So there's a lot of challenges and questions
on how to manage GPUs,
how to build the infrastructure around GPUs.
And then it comes with DevOps and so on.
And there is conflict, right?
So I think the AI teams, the data science teams, they understand that
the benefits that could be for centralized infrastructure for a lot of compute that can
be offered to them, right?

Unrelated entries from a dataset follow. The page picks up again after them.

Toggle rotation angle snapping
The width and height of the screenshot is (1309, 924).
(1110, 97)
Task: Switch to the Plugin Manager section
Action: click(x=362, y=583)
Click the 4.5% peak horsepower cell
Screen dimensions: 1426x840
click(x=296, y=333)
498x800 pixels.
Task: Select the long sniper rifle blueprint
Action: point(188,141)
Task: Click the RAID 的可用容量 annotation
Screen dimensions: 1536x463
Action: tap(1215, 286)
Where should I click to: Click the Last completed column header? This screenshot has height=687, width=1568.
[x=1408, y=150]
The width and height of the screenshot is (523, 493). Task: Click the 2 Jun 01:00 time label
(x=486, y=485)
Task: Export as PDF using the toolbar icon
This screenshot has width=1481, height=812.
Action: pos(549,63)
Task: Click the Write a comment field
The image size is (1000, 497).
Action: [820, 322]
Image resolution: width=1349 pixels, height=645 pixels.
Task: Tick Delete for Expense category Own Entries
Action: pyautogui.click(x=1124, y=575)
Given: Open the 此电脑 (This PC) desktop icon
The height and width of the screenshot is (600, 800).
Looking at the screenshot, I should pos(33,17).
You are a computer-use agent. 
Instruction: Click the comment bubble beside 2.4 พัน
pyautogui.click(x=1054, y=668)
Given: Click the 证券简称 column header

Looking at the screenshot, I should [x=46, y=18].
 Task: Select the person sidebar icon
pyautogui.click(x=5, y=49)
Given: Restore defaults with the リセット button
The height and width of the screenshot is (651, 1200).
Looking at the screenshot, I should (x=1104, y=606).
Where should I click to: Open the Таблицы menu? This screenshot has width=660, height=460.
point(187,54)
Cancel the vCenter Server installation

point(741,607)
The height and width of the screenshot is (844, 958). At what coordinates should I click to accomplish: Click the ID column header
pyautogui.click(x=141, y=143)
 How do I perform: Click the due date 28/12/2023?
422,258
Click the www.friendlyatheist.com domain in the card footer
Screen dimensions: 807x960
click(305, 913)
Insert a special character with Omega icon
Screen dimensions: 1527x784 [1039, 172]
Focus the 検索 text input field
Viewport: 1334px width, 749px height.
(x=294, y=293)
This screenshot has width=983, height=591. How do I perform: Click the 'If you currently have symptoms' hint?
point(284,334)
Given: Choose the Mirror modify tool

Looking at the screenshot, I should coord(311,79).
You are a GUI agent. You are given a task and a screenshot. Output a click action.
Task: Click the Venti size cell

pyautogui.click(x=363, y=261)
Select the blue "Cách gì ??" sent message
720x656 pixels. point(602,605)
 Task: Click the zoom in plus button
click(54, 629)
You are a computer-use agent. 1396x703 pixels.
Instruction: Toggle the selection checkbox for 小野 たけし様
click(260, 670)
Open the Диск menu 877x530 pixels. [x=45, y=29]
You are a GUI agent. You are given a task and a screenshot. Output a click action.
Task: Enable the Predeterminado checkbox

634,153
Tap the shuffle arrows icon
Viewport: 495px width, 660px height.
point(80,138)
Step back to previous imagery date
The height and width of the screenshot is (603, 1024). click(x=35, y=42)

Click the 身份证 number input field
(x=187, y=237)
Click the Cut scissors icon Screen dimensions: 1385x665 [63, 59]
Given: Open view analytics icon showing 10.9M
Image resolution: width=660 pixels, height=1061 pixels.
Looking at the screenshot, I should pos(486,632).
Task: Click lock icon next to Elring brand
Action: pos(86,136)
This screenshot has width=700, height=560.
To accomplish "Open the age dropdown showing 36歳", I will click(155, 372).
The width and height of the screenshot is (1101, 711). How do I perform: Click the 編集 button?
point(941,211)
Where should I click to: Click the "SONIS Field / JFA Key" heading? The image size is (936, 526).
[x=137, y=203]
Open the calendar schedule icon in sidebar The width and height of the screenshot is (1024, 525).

If they could get that compute and easy access to that compute,
if they could get good services and good tools to consume that infrastructure, that would
be amazing for them.
They could be more productive, right?
They don't want to deal with infrastructure hassles.
They don't want to deal with compute, right?
They just want to run their workloads, train models, experiment with data, right?
Do what they do, but they don't want to deal with infrastructure.
If someone can provide it to them,
if IT can come in and be like the hero
that provides a cloud-like experience,
provide services, provide easy access to compute resources
for the data scientists, for the AI engineers,
that could be awesome, right?
And so I think that the conflicts are there.
So it's very clear what the data scientists and the AI engineers want.
They want easy life, good life, in terms of when they work with the infrastructure.
And the IT needs to provide it.
And I think that that can be done, right?
That can be done.
The IT enterprise can be the heroes
and the data scientists, the engineers
can get what they need.
I think that that's a really important point
that you're making there, Ronan,
because from my experience in enterprise IT,
the only way to get control of shadow IT is to offer a better and more
compelling solution. You can't just go in there and say, you're not supposed to have your own
stuff, so I'm going to take it. I mean, you go into your kid's room and you say, oh, I didn't
buy you this toy. I'm going to take it. Well, that's not going to lead to a good solution.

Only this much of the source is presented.